Health secretary Wes Streeting committed to three ‘strategic shifts’ for the NHS which includes moving care from ‘hospital to community’.
The Labour Government also wants to shift the NHS from ‘analogue to digital’ and from ‘treatment to prevention,’ Mr Streeting said this weekend.
At the same time, the Department of Health and Social Care (DHSC) confirmed its appointment of Paul Corrigan, a Blair-era adviser who will work directly with Mr Streeting on his 10-year plan to reform the NHS.
In July, DHSC announced that the 10-year plan will be informed by a ‘rapid investigation’ into the state of the NHS, which has been led by Professor Lord Ara Darzi and is expected to be published on Thursday.
Over the weekend, ahead of the report’s publication this Thursday, the prime minister said the previous Conservative Government ‘broke the NHS’, leaving it in an ‘unforgivable state’.
In an interview with the BBC, Sir Keir Starmer also said Lord Darzi’s report will claim that current issues in the NHS stem from previous policy decisions, including ‘hopelessly conceived’ reforms by the Conservatives.
GP leaders from the BMA and RCGP have contributed to the Darzi investigation, warning about the risks to continuity of care, insufficient funding and rising ‘workload dump’ from other parts of the system.
Mr Corrigan, who developed the policy for foundation trusts during his previous tenure as health adviser, has been appointed to bring in ‘additional experience’.
DHSC said he will ‘work closely’ with the health secretary in a paid role to help ‘shape the Government’s 10-year plan and provide independent scrutiny of its structure and implementation’.
‘Paul’s arrival reflects the scale and complexity of the challenges facing the health and care system,’ the department added.
In July, before his appointment to DHSC, Mr Corrigan said that GPs should be given funding to keep people out of hospital in a new financial system that creates ‘savings’ for acute trusts.
In another Blair-era appointment, the health secretary has also brought back Alan Milburn, who spearheaded increased private involvement in the NHS, to support with reform.
I’m so excited to see what Darzi (/Tony Blair) thinks is next to save the NHS and what’s in store for primary care..
More money for hospitals and saving hospital money
Most patients do have 20 digits, but the rest of the body is basically analogue, so the new NHS will not be compatibilty with 99% plus of each patient!
Nothing wrong with analogue. Let’s go back to normal.
Only use IT and digital for what it is good at, not for all the other 99% of the patient!
Streeting captured by the Tech Bros. As for prevention on a large scale, this is not an NHS remit.

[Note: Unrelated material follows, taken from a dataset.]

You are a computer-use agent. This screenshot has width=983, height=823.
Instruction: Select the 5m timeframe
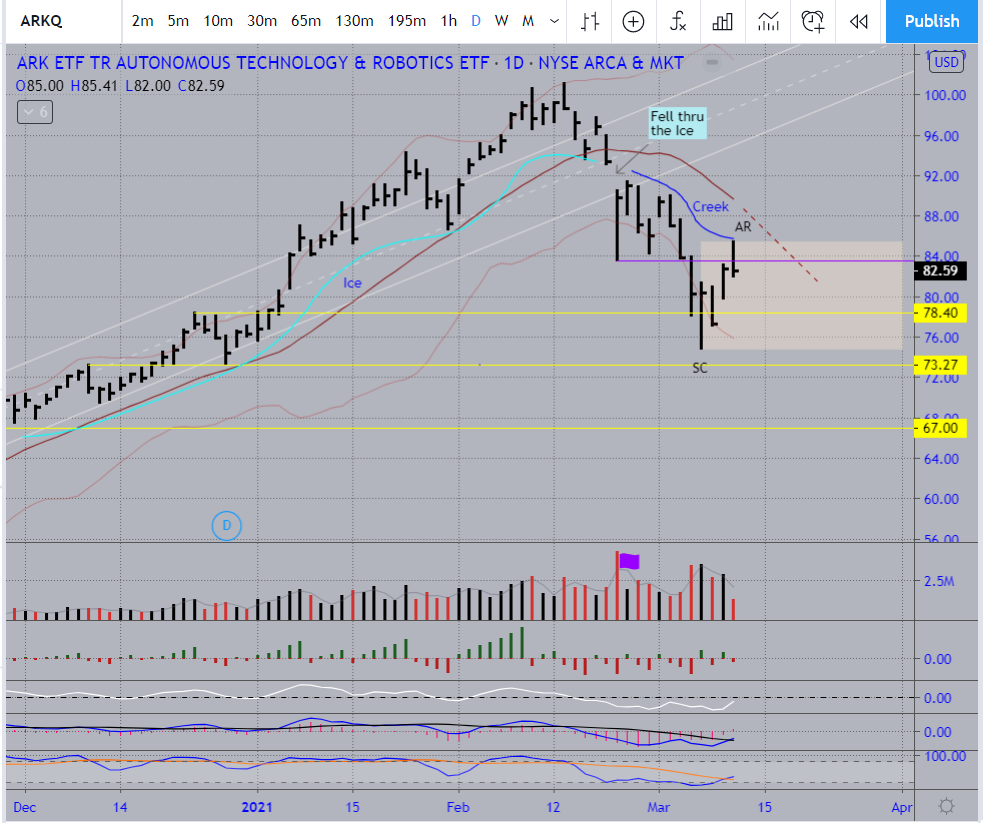pos(178,21)

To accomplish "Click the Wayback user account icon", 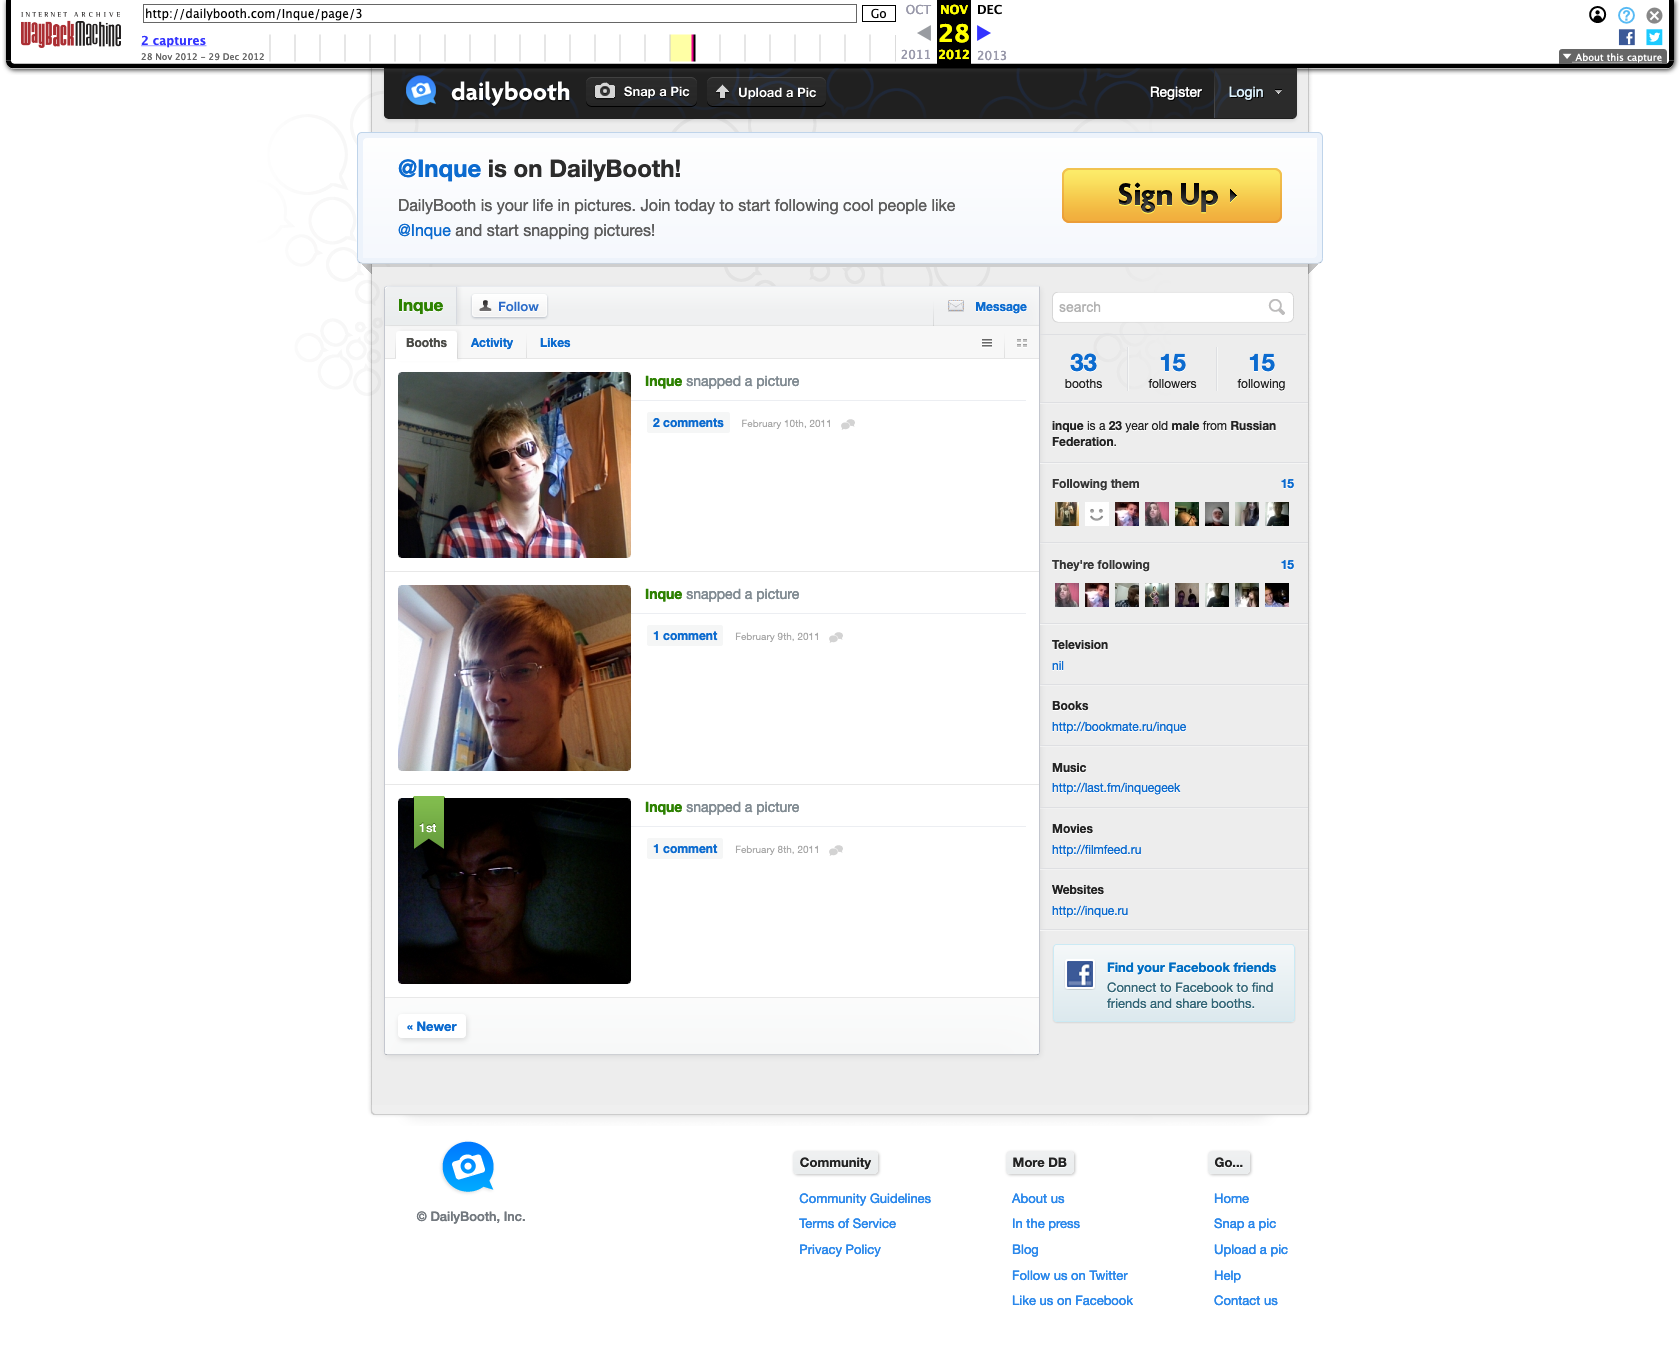I will coord(1597,15).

More bureaucracy, more money, more of the same old.
Will fix nothing.
Dazi report recommendations:
1. Lots of expensive community diagnostic centres.

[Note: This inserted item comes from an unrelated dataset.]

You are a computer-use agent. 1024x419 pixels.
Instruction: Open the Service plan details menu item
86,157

2. Refocusing primary care to Prevention away from Treatment – because this will save money, because fewer people will get diabetes, cancer, heart disease and dementia, and less people will need to be referred to hospital. People will stop getting old, fewer people will die and the country will save a fortune. Think how much money will be saved when nobody gets diabetes, heart disease, obesity or dementia. Nobody will get old and nobody will die. Kaaa..ching!
3. Care transferred out of hospitals into the community
4. Patients monitored remotely using AI and tech
5. People looked after in their home supported by cheap allied health professionals working from protocol designed by NICE
6. Bigger and better GP surgeries working at scale employing salaried “health care professionals”
7. Lots of AI
8. Lots of IT
9. Lots of health prevention
10. People living long health lives “in the community”
11. Lots and lots
12. Mr Dazi recommended for sainthood or prophet status or what ot..or at the very least a bronze statue somewhere
Care: devolved to “the community”
Control: consolidated and centralised in hospital
Nice one AB…good anticipation of Streeting’s three NHS “shits”.

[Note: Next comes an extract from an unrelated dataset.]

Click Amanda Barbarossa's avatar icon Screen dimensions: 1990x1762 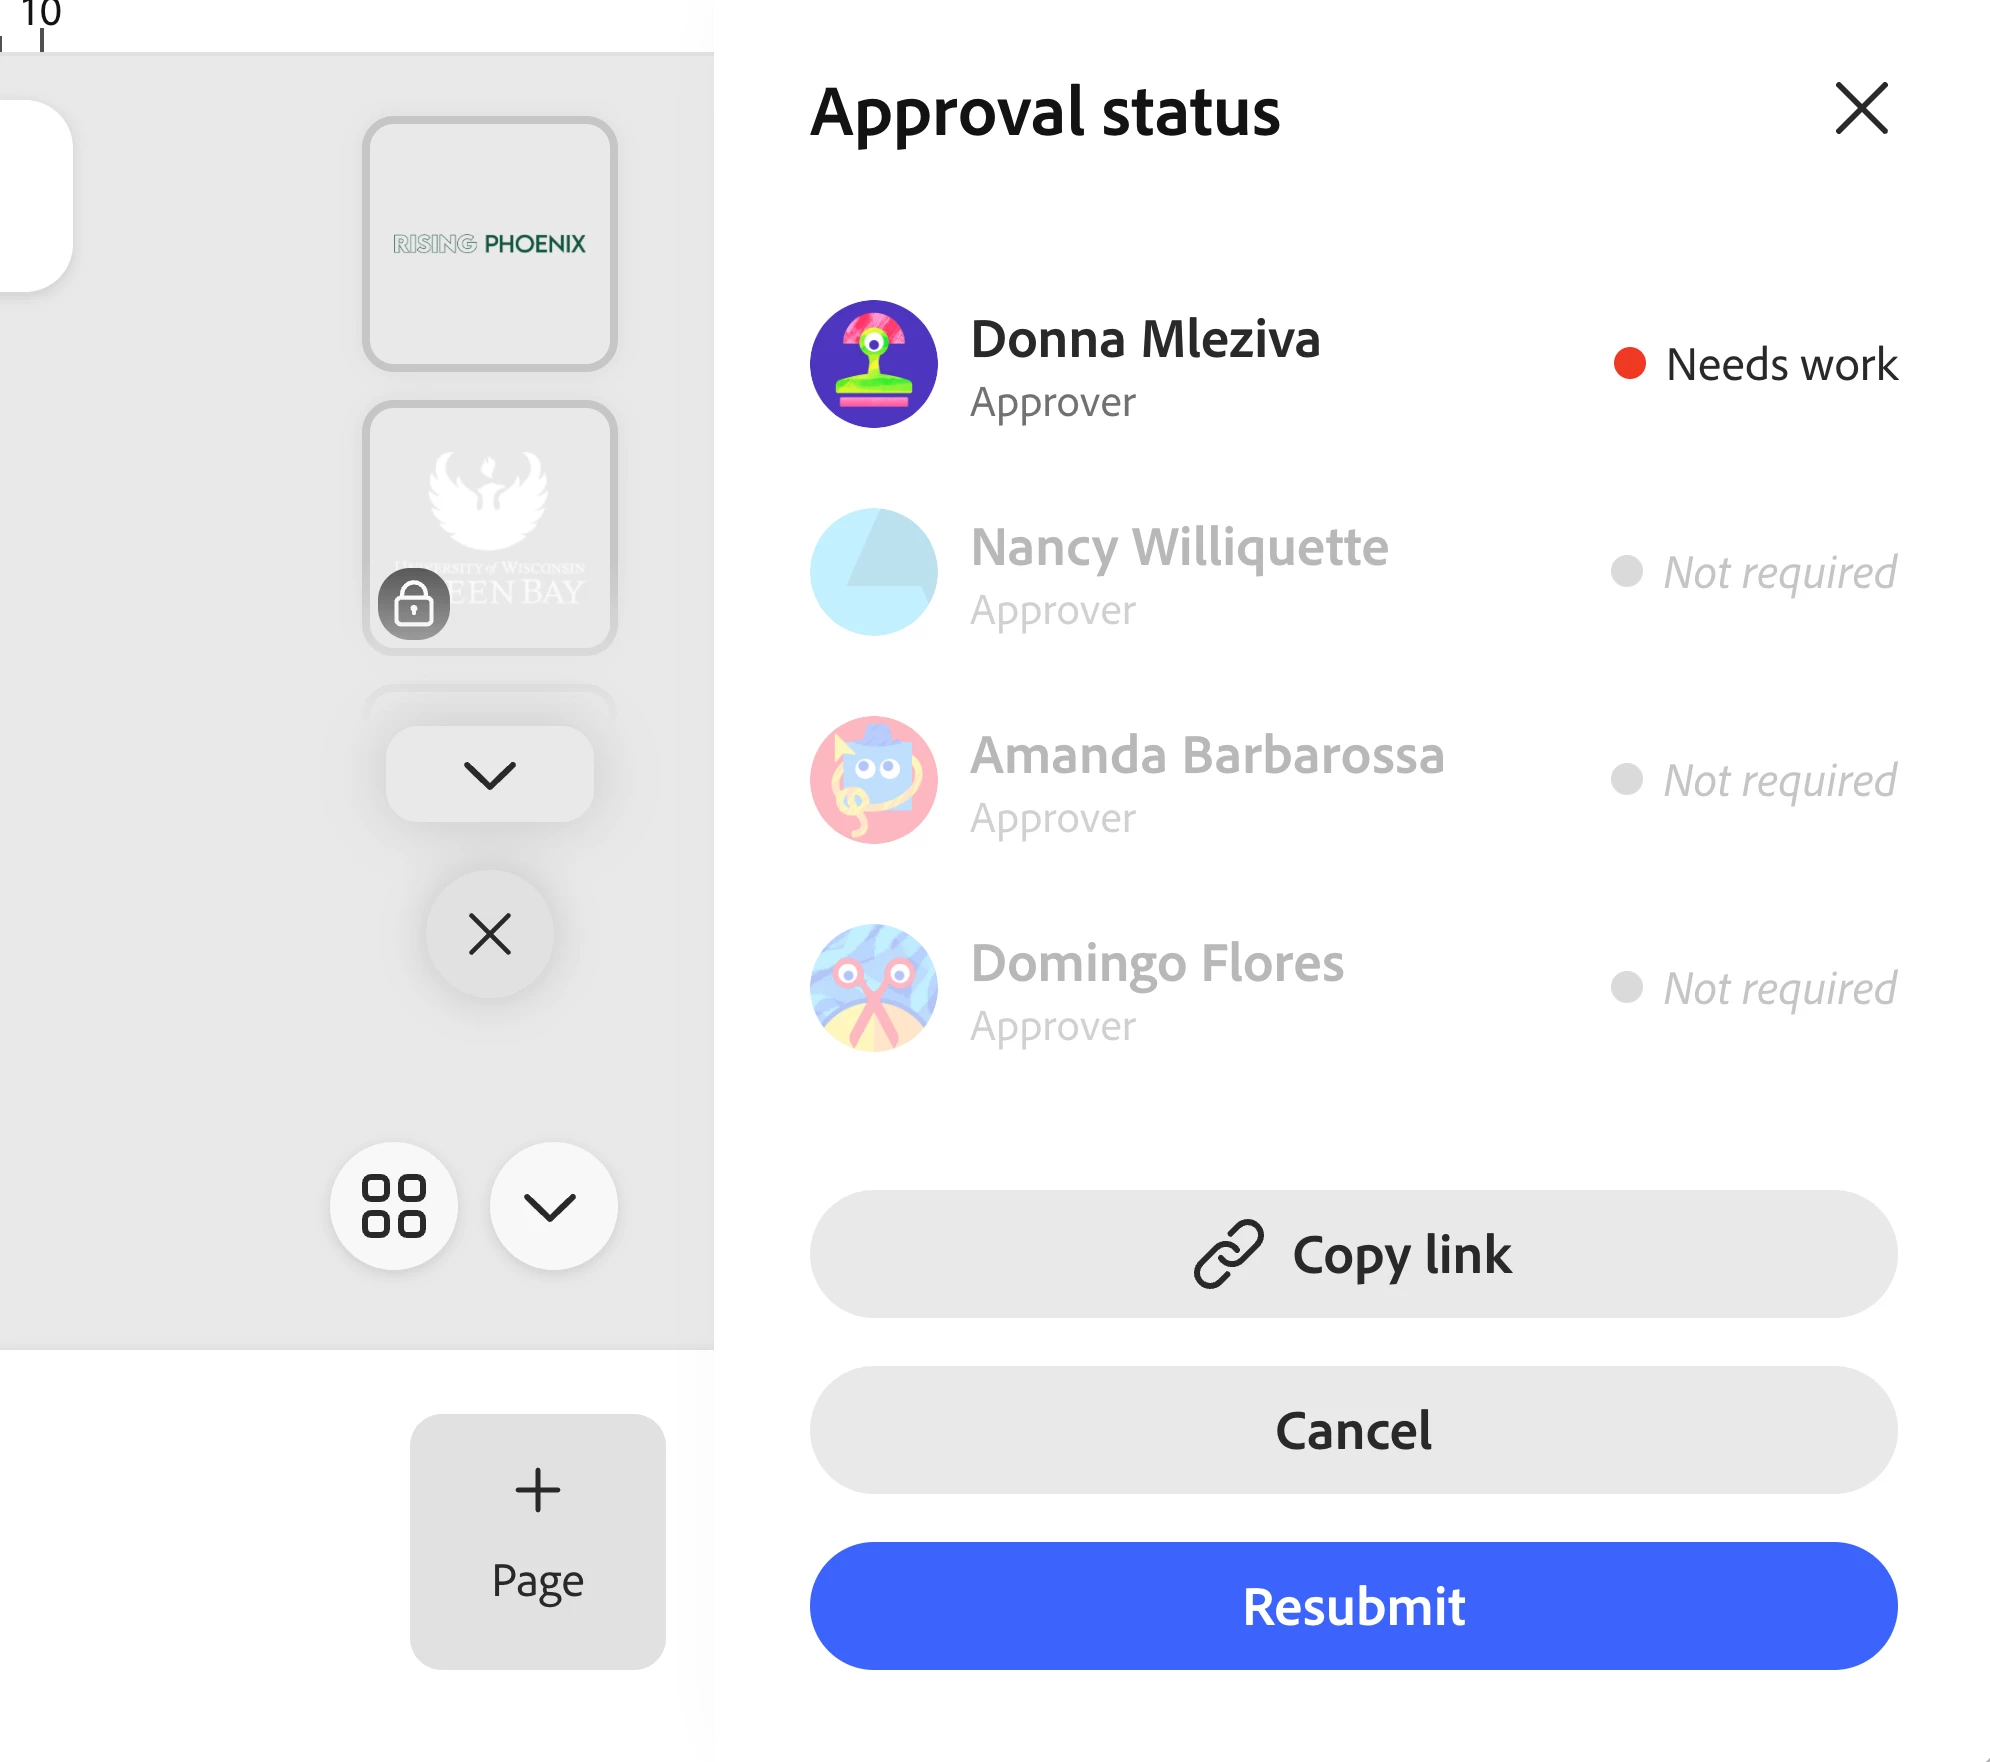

…GPs?…uuuur who are they again? Oh yeah ‘bed rock of the NHS”
Some services have their own monitoring system such as the rail service who have the British Transport Police.
What we really need is not the GMC,NMC or CQC but the ‘ British NHS Police’.
These need on an urgent basis to apprehend what appear to be rapidly replicating and proliferating rogue NHS England , PCN and ICB managers but particularly targeting the marauding Baron, Baronesses , Lords, Dames or Sir’s etc. who are now rampant NHS report writing machines.
Damage limitation is the key but as the prisons are full and the current government policy is releasing current incumbents en masse, perhaps this particularly dangerous group of well-connected titled NHS report writing gentry needs an alternative form of control.
Generally, with this type of publicity seeking aristocratic personality, simply ignoring them and their reports is often the most effective strategy.